RO membrane doesn't remove chlorine iirc or vocs. On the other side chlorine degrades membrane. "nominally clean tap water" can have enough dirt to clog membrane if you don't auto backflush it frequently


It isnt merely ph adjustment... You want some amount of minerals in water for your health, plants, and taste. Changing the PH isnt the concern in most cases, its just part of the result.


All those filters are specifically made for PH adjustment (you are welcome to look at specs). There are bunch of different formulations depends on how much PH adjustment is needed.

RO makes water more acidic. if water was somewhat acidic to start with, it can get more acidic or become corrosive.


The spec doesn't tell you intent it tells you the resulting product performance.

Ph change is one part of the result, not the goal. The goal is water purification.

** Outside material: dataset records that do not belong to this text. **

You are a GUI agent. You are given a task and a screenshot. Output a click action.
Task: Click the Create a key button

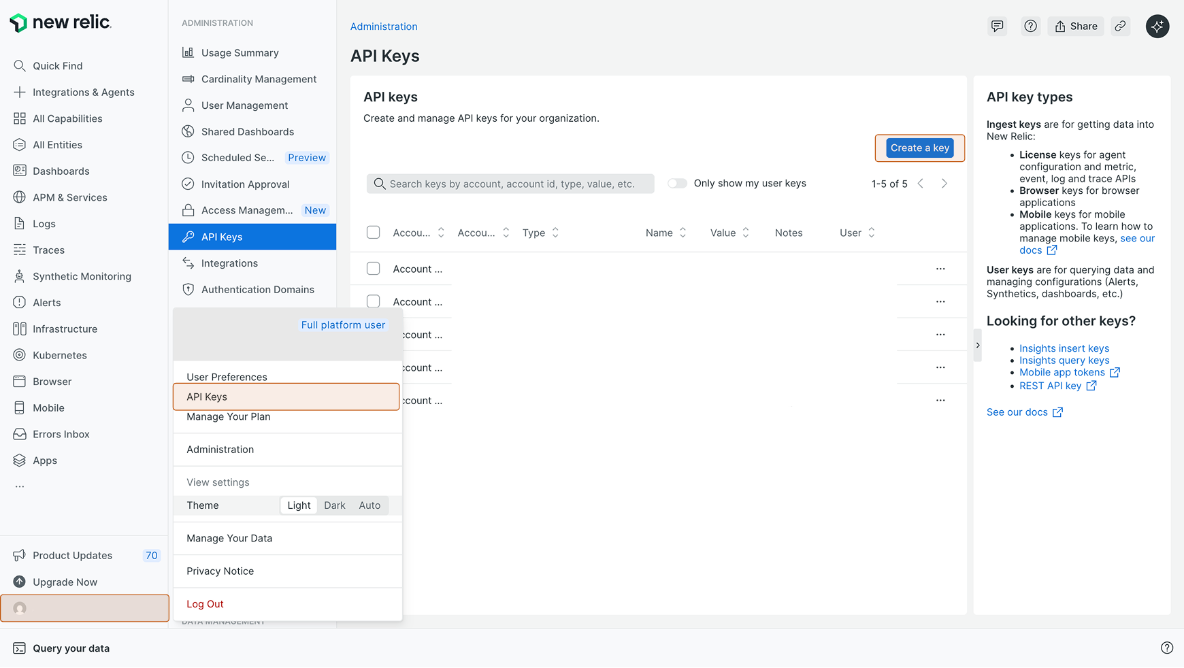919,148
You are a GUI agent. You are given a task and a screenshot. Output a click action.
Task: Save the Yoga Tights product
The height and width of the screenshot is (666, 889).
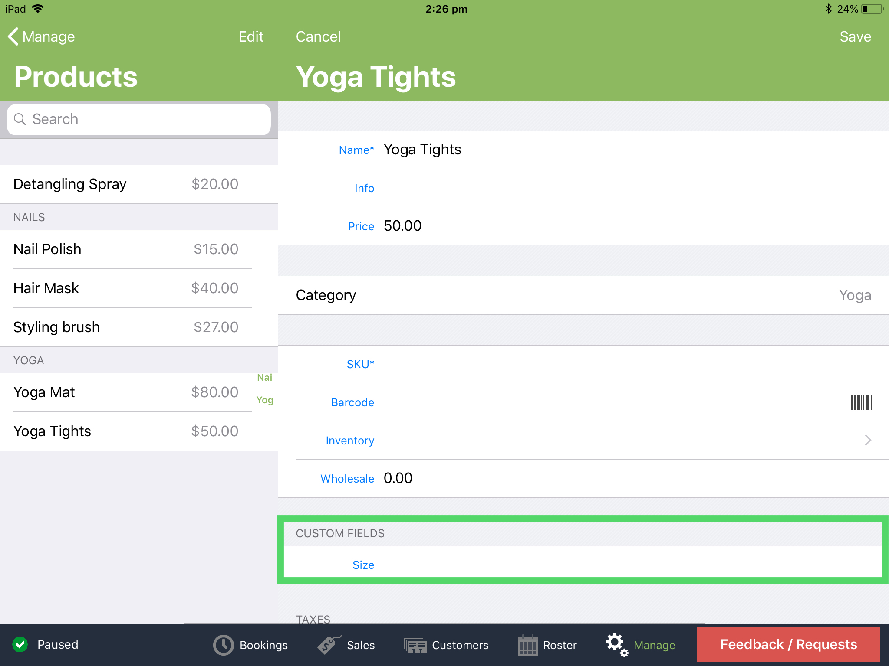[855, 36]
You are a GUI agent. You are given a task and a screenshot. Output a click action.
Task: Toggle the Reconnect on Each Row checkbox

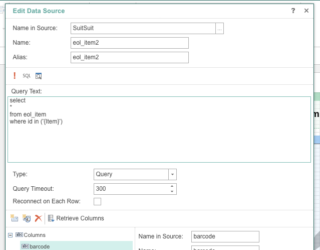[x=98, y=201]
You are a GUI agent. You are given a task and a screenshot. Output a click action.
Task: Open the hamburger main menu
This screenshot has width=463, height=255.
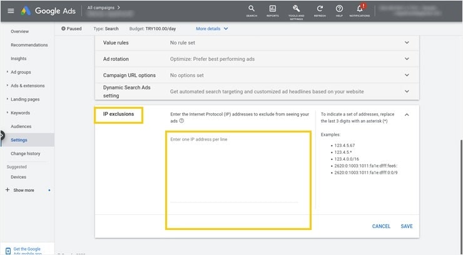point(10,11)
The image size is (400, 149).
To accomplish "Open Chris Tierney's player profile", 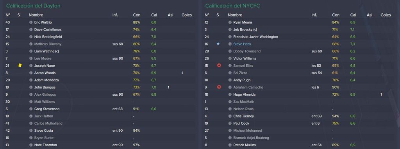I will (x=243, y=116).
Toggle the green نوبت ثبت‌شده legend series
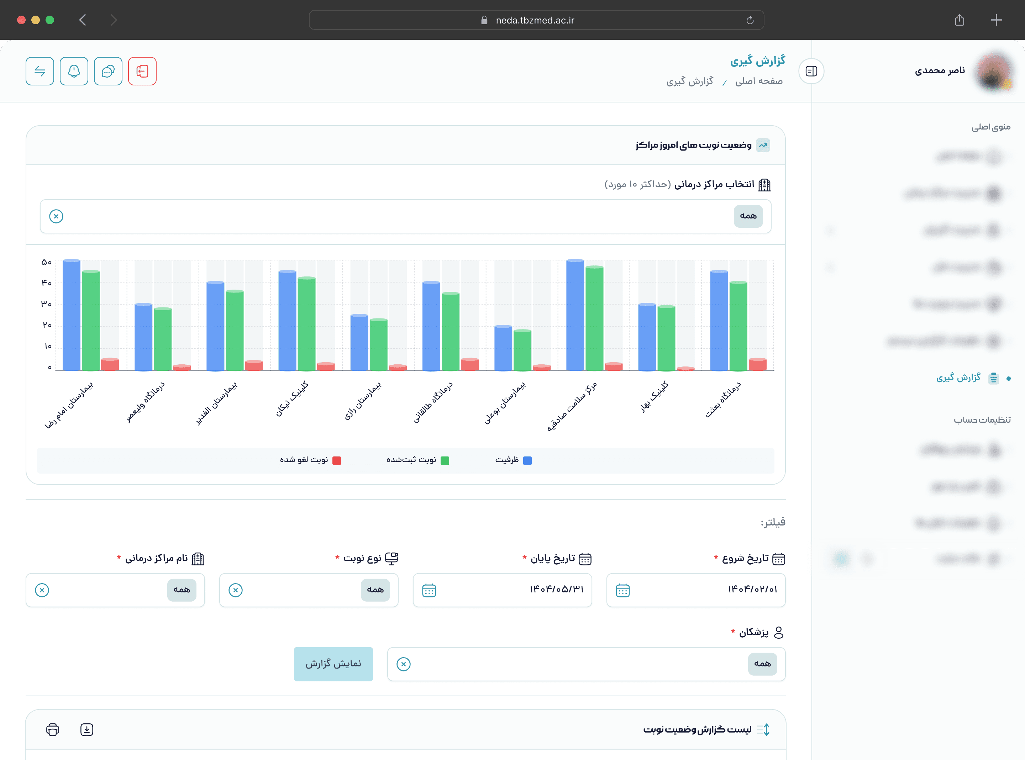Viewport: 1025px width, 760px height. point(417,460)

i am talking here about post-filters for PH adjustment. their goal is PH adjustments

those for example https://www.freshwatersystems.com/collections/specialty-cart...

or those https://www.freshwatersystems.com/collections/filters-media?...


Are you sure that it makes it more acidic? AFAIK it only outputs pure H20, should be neutral. If you feed it alkaline water you'll get "more acidic" water, but the other way if you feed it acidic water.


yes. it removes calcium and magnesium and it makes water more acidic. also i think it starts absorbing CO2 making it even more acidic.

RO doesn't output pure water. if you want pure water you slap DI filter after RO membrane.


you're right, a little oversight from me.


Food gives you all the minerals you need. Matter of fact food can cover most of your hydration needs.


True. But have tasted distilled water? Tastes metalic. Probably just my imagination but I feel like it pulls stuff from the mucous in your mouth and tastes like blood.


It is your imagination. I drink distilled water all the time and it tastes great, not metallic at all.


you sure it's distilled? if you measure dissolved solids with a water quality tester does it read 0?


What system are you using? My five stage filter system has me replace the charcoal filters once a year and the RO every... three? Maybe five?

But let's assume it costs you $150 a year. Thats less than $0.50 a day for drinking and cooking water. I doubt you could buy any significant amount of bottled water for fifty cents.


filters are cheap if you don't use fancy branded system that came up with it's own filter that incompatible with anything else


You generally want to avoid cheap filters as they apparently can be tainted with formaldehyde


standard, 2x10 filters from well known brands (pentek, apec or membranes from dow filmtec) are "cheap" compared to non-standard filters.